(YOUR GOAL) Could you print every entry below exactly as given?

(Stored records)
————

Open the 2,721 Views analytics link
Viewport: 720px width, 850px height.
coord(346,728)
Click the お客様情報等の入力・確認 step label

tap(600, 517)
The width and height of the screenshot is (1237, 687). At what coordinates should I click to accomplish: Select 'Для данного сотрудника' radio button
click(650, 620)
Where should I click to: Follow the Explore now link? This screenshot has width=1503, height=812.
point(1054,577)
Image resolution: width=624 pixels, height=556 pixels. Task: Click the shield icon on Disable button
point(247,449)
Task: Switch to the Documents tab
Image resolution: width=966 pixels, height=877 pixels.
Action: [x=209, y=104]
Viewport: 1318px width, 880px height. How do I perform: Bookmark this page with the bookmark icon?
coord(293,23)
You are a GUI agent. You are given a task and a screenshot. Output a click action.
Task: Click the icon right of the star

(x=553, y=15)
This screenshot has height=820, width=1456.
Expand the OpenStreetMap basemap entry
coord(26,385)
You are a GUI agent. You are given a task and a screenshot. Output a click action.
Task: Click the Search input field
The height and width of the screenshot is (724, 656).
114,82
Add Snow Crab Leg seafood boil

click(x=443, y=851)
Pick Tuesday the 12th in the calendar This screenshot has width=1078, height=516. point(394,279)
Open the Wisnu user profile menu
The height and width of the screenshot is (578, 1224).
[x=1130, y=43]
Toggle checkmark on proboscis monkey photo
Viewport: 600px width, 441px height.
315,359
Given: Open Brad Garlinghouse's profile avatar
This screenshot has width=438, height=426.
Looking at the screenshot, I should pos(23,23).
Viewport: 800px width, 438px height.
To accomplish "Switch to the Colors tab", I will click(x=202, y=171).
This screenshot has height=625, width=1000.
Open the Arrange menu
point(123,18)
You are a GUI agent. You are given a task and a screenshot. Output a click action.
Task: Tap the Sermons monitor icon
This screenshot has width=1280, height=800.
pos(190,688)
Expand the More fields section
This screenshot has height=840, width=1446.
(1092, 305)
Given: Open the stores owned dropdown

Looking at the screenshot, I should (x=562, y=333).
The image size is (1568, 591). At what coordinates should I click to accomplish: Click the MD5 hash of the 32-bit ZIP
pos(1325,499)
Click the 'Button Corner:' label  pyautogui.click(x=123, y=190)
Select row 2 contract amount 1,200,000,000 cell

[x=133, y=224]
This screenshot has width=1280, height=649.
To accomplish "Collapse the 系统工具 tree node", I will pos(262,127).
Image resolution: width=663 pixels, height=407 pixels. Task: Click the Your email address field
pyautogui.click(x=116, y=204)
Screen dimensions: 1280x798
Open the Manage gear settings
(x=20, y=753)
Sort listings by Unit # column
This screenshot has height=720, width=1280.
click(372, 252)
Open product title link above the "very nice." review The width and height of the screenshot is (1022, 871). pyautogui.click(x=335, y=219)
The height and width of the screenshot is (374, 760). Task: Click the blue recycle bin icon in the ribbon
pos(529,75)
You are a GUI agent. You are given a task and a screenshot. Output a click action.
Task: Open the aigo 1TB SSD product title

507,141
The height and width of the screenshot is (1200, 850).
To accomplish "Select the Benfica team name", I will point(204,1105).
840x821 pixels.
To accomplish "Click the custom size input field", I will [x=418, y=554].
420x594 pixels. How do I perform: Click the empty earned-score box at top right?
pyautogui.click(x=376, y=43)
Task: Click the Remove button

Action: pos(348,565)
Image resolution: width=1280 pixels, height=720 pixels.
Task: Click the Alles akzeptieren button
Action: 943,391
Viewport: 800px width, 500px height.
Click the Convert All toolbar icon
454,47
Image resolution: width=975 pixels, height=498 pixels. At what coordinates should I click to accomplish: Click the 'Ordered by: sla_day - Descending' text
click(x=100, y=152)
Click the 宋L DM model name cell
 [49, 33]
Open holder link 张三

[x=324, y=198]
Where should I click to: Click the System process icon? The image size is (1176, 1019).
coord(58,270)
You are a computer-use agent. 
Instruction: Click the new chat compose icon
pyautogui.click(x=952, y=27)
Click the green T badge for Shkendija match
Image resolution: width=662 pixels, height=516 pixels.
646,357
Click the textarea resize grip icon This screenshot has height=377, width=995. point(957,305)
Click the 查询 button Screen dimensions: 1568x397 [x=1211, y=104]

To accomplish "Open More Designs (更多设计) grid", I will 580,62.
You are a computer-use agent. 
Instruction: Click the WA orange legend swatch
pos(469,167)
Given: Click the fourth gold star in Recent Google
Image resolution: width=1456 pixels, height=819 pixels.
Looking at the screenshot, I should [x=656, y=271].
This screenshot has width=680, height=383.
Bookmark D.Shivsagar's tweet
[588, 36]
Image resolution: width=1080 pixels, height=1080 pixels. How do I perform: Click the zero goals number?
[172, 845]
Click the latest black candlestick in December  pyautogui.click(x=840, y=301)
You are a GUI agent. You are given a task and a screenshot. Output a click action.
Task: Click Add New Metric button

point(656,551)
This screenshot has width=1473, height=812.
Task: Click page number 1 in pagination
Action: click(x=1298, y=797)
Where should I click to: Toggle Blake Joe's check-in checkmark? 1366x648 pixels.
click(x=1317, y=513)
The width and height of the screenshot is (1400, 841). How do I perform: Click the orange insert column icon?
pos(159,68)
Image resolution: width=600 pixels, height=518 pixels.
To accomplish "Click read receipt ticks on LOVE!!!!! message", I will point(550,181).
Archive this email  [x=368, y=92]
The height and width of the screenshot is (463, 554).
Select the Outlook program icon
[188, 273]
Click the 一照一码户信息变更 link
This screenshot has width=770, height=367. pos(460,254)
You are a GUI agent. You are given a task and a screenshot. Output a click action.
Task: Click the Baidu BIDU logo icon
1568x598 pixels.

————

(ANSWER FOR THE TASK)
Open the 2,721 Views analytics link
Viewport: 720px width, 850px height.
coord(346,728)
Click the お客様情報等の入力・確認 step label

tap(600, 517)
The width and height of the screenshot is (1237, 687). At what coordinates should I click to accomplish: Select 'Для данного сотрудника' radio button
click(650, 620)
Where should I click to: Follow the Explore now link? This screenshot has width=1503, height=812.
point(1054,577)
Image resolution: width=624 pixels, height=556 pixels. Task: Click the shield icon on Disable button
point(247,449)
Task: Switch to the Documents tab
Image resolution: width=966 pixels, height=877 pixels.
Action: [x=209, y=104]
Viewport: 1318px width, 880px height. How do I perform: Bookmark this page with the bookmark icon?
coord(293,23)
You are a GUI agent. You are given a task and a screenshot. Output a click action.
Task: Click the icon right of the star

(x=553, y=15)
This screenshot has height=820, width=1456.
Expand the OpenStreetMap basemap entry
coord(26,385)
You are a GUI agent. You are given a task and a screenshot. Output a click action.
Task: Click the Search input field
The height and width of the screenshot is (724, 656).
114,82
Add Snow Crab Leg seafood boil

click(x=443, y=851)
Pick Tuesday the 12th in the calendar This screenshot has width=1078, height=516. point(394,279)
Open the Wisnu user profile menu
The height and width of the screenshot is (578, 1224).
[x=1130, y=43]
Toggle checkmark on proboscis monkey photo
Viewport: 600px width, 441px height.
315,359
Given: Open Brad Garlinghouse's profile avatar
This screenshot has width=438, height=426.
Looking at the screenshot, I should pos(23,23).
Viewport: 800px width, 438px height.
To accomplish "Switch to the Colors tab", I will click(x=202, y=171).
This screenshot has height=625, width=1000.
Open the Arrange menu
point(123,18)
You are a GUI agent. You are given a task and a screenshot. Output a click action.
Task: Tap the Sermons monitor icon
This screenshot has width=1280, height=800.
pos(190,688)
Expand the More fields section
This screenshot has height=840, width=1446.
(1092, 305)
Given: Open the stores owned dropdown

Looking at the screenshot, I should (x=562, y=333).
The image size is (1568, 591). At what coordinates should I click to accomplish: Click the MD5 hash of the 32-bit ZIP
pos(1325,499)
Click the 'Button Corner:' label  pyautogui.click(x=123, y=190)
Select row 2 contract amount 1,200,000,000 cell

[x=133, y=224]
This screenshot has width=1280, height=649.
To accomplish "Collapse the 系统工具 tree node", I will pos(262,127).
Image resolution: width=663 pixels, height=407 pixels. Task: Click the Your email address field
pyautogui.click(x=116, y=204)
Screen dimensions: 1280x798
Open the Manage gear settings
(x=20, y=753)
Sort listings by Unit # column
This screenshot has height=720, width=1280.
click(372, 252)
Open product title link above the "very nice." review The width and height of the screenshot is (1022, 871). pyautogui.click(x=335, y=219)
The height and width of the screenshot is (374, 760). Task: Click the blue recycle bin icon in the ribbon
pos(529,75)
You are a GUI agent. You are given a task and a screenshot. Output a click action.
Task: Open the aigo 1TB SSD product title

507,141
The height and width of the screenshot is (1200, 850).
To accomplish "Select the Benfica team name", I will point(204,1105).
840x821 pixels.
To accomplish "Click the custom size input field", I will [x=418, y=554].
420x594 pixels. How do I perform: Click the empty earned-score box at top right?
pyautogui.click(x=376, y=43)
Task: Click the Remove button

Action: pos(348,565)
Image resolution: width=1280 pixels, height=720 pixels.
Task: Click the Alles akzeptieren button
Action: 943,391
Viewport: 800px width, 500px height.
Click the Convert All toolbar icon
454,47
Image resolution: width=975 pixels, height=498 pixels. At what coordinates should I click to accomplish: Click the 'Ordered by: sla_day - Descending' text
click(x=100, y=152)
Click the 宋L DM model name cell
 [49, 33]
Open holder link 张三

[x=324, y=198]
Where should I click to: Click the System process icon? The image size is (1176, 1019).
coord(58,270)
You are a computer-use agent. 
Instruction: Click the new chat compose icon
pyautogui.click(x=952, y=27)
Click the green T badge for Shkendija match
Image resolution: width=662 pixels, height=516 pixels.
646,357
Click the textarea resize grip icon This screenshot has height=377, width=995. point(957,305)
Click the 查询 button Screen dimensions: 1568x397 [x=1211, y=104]

To accomplish "Open More Designs (更多设计) grid", I will 580,62.
You are a computer-use agent. 
Instruction: Click the WA orange legend swatch
pos(469,167)
Given: Click the fourth gold star in Recent Google
Image resolution: width=1456 pixels, height=819 pixels.
Looking at the screenshot, I should [x=656, y=271].
This screenshot has width=680, height=383.
Bookmark D.Shivsagar's tweet
[588, 36]
Image resolution: width=1080 pixels, height=1080 pixels. How do I perform: Click the zero goals number?
[172, 845]
Click the latest black candlestick in December  pyautogui.click(x=840, y=301)
You are a GUI agent. You are given a task and a screenshot. Output a click action.
Task: Click Add New Metric button

point(656,551)
This screenshot has width=1473, height=812.
Task: Click page number 1 in pagination
Action: click(x=1298, y=797)
Where should I click to: Toggle Blake Joe's check-in checkmark? 1366x648 pixels.
click(x=1317, y=513)
The width and height of the screenshot is (1400, 841). How do I perform: Click the orange insert column icon?
pos(159,68)
Image resolution: width=600 pixels, height=518 pixels.
To accomplish "Click read receipt ticks on LOVE!!!!! message", I will point(550,181).
Archive this email  [x=368, y=92]
The height and width of the screenshot is (463, 554).
Select the Outlook program icon
[188, 273]
Click the 一照一码户信息变更 link
This screenshot has width=770, height=367. pos(460,254)
You are a GUI agent. You are given a task and a screenshot. Output a click action.
Task: Click the Baidu BIDU logo icon
1568x598 pixels.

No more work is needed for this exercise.